• **Data shown**:

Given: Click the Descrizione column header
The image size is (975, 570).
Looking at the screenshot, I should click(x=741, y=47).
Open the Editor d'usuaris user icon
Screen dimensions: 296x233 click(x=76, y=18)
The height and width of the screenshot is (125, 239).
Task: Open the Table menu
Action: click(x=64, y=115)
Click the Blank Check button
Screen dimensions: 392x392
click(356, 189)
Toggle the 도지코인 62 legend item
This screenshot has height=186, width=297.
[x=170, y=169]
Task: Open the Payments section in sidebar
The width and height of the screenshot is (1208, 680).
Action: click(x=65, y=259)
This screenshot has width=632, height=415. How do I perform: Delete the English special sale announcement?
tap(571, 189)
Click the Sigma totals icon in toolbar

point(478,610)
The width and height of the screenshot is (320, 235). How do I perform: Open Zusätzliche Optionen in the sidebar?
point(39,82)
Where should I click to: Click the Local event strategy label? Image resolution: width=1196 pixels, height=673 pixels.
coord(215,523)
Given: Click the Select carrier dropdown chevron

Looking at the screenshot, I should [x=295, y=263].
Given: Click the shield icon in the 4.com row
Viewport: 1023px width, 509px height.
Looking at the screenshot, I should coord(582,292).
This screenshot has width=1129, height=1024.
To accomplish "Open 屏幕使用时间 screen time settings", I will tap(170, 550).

• **Task to carry out**:
All of the entries above should be written out verbatim.

• **Your solution**:
Given: Click the Descrizione column header
The image size is (975, 570).
Looking at the screenshot, I should click(x=741, y=47).
Open the Editor d'usuaris user icon
Screen dimensions: 296x233 click(x=76, y=18)
The height and width of the screenshot is (125, 239).
Task: Open the Table menu
Action: click(x=64, y=115)
Click the Blank Check button
Screen dimensions: 392x392
click(356, 189)
Toggle the 도지코인 62 legend item
This screenshot has height=186, width=297.
[x=170, y=169]
Task: Open the Payments section in sidebar
The width and height of the screenshot is (1208, 680).
Action: click(x=65, y=259)
This screenshot has width=632, height=415. How do I perform: Delete the English special sale announcement?
tap(571, 189)
Click the Sigma totals icon in toolbar

point(478,610)
The width and height of the screenshot is (320, 235). How do I perform: Open Zusätzliche Optionen in the sidebar?
point(39,82)
Where should I click to: Click the Local event strategy label? Image resolution: width=1196 pixels, height=673 pixels.
coord(215,523)
Given: Click the Select carrier dropdown chevron

Looking at the screenshot, I should [x=295, y=263].
Given: Click the shield icon in the 4.com row
Viewport: 1023px width, 509px height.
Looking at the screenshot, I should coord(582,292).
This screenshot has width=1129, height=1024.
To accomplish "Open 屏幕使用时间 screen time settings", I will tap(170, 550).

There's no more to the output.